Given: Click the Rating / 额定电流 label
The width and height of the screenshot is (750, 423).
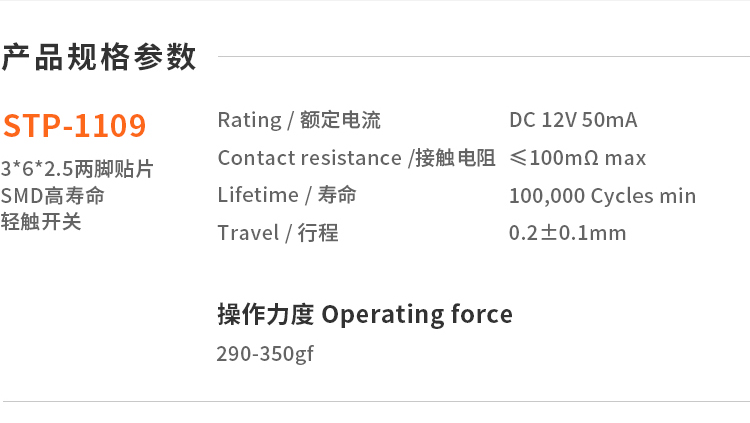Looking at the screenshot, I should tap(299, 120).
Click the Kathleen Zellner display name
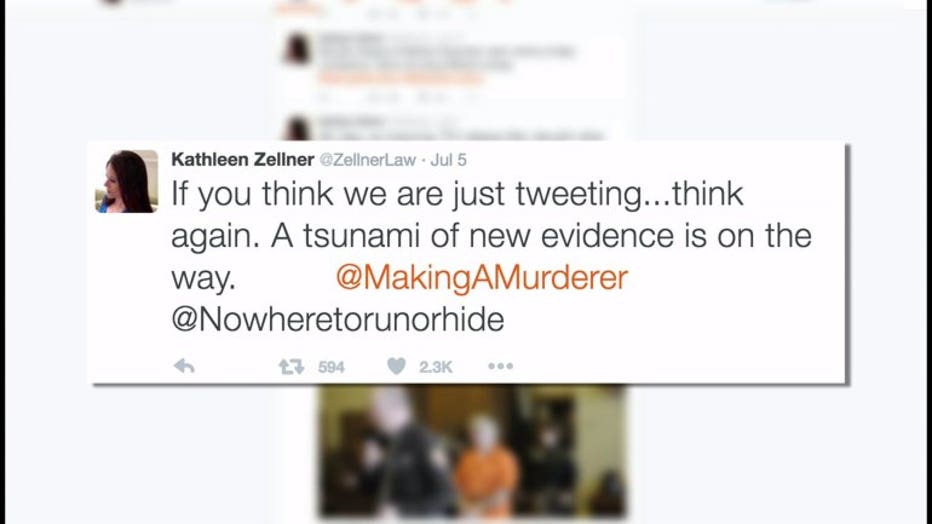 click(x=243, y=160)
══════════════════════════════
▶ **Directions for this task**: Repeat the listing above word for word and leave its images out.

▶ **Solution to the problem**:
Given: Click the Rating / 额定电流 label
The width and height of the screenshot is (750, 423).
Looking at the screenshot, I should tap(299, 120).
Click the Kathleen Zellner display name
 click(x=243, y=160)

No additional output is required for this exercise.